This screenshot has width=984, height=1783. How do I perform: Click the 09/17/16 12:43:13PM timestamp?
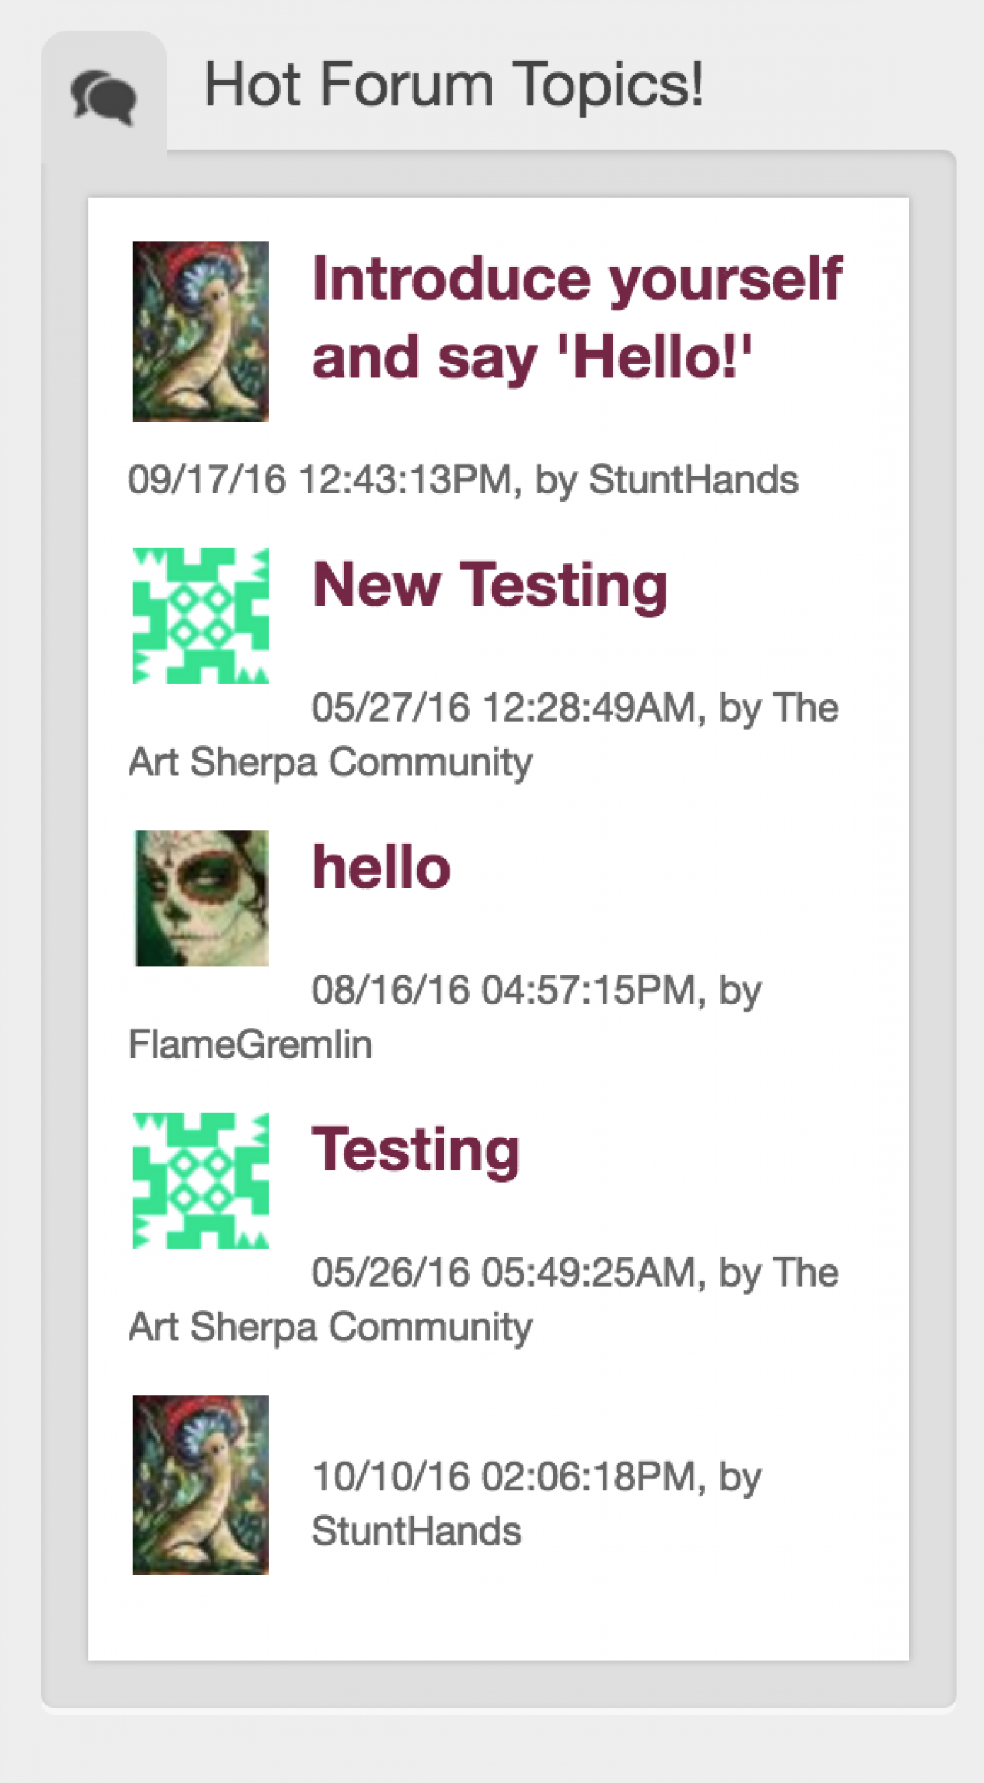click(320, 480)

* * *

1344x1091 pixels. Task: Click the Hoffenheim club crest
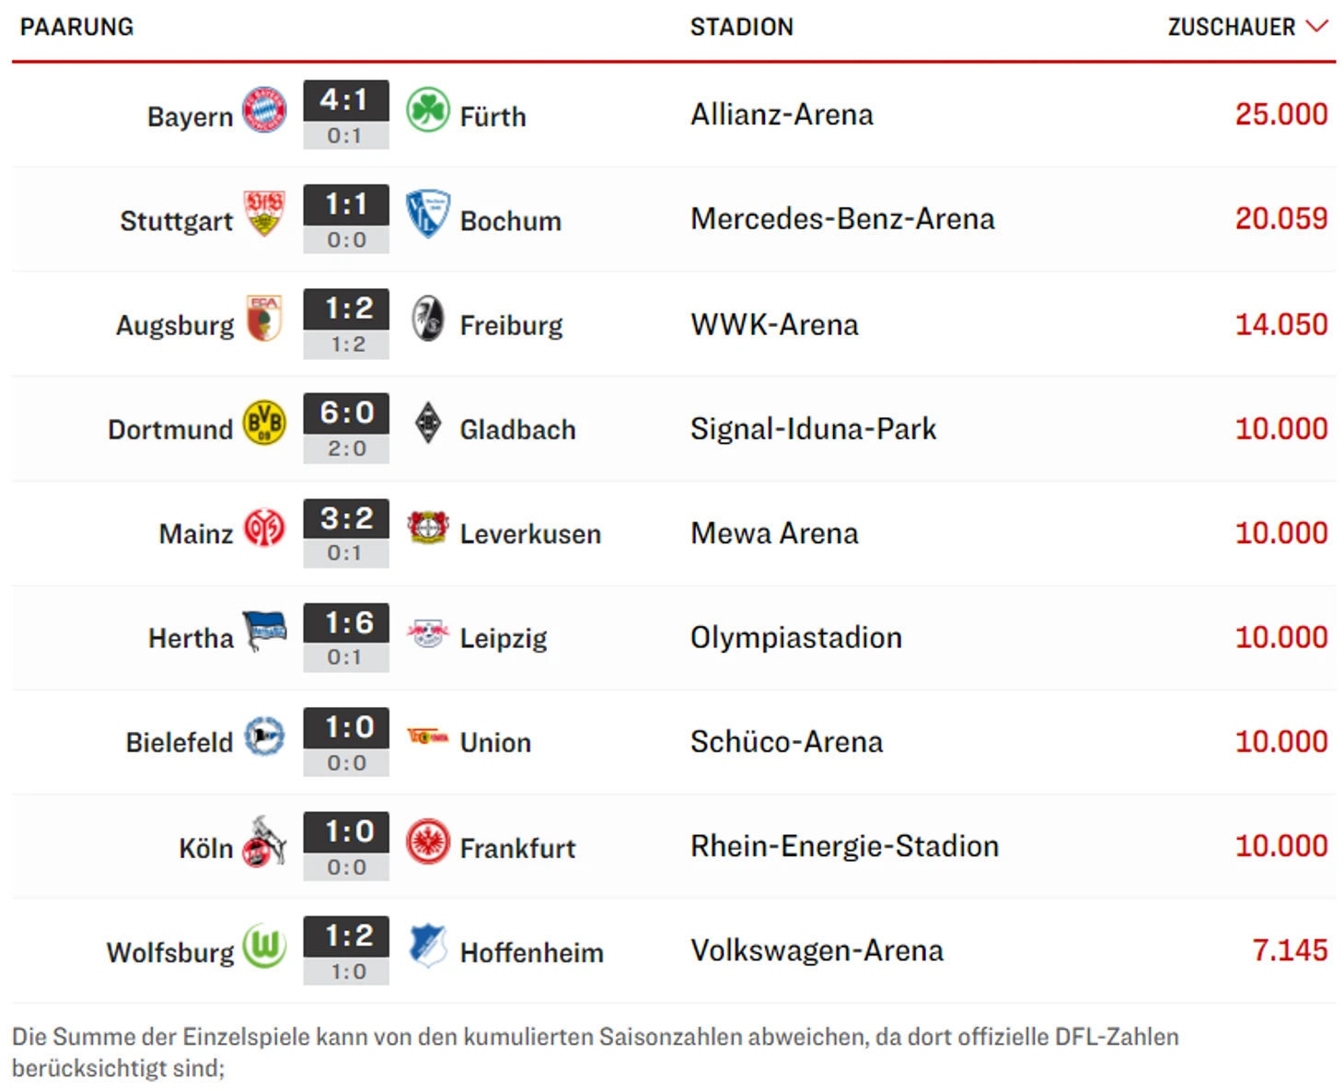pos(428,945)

* * *

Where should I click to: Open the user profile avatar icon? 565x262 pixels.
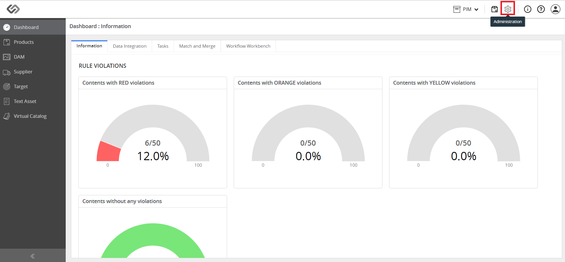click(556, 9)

• **TASK TO COMPLETE**
Copy the rows from the line with "This screenshot has" up to and including the line with "click(320, 480)", leaving out the pictures.

• **SOLUTION TO THE EXERCISE**
This screenshot has width=984, height=1783. How do I perform: Click the 09/17/16 12:43:13PM timestamp?
click(320, 480)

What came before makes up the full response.